BEGIN RECORDS FOR PROCESSING

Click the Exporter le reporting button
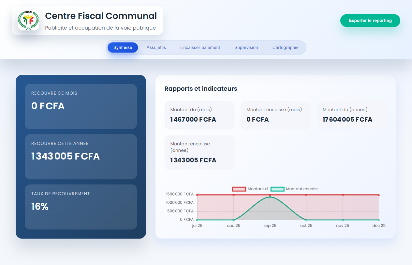 click(370, 20)
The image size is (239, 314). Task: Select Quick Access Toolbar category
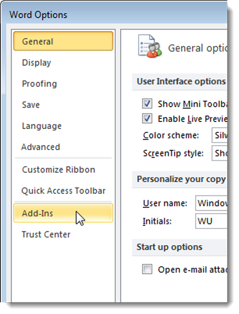pyautogui.click(x=63, y=191)
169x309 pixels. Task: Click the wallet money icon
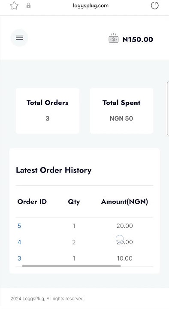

END RECORDS FOR PROCESSING

**WHAT IS EXPECTED**
Every line above should be repeated exactly; pictures stay out of the copy.

**EXERCISE RESPONSE**
Click the Exporter le reporting button
 click(370, 20)
The image size is (239, 314). Task: Select Quick Access Toolbar category
pyautogui.click(x=63, y=191)
169x309 pixels. Task: Click the wallet money icon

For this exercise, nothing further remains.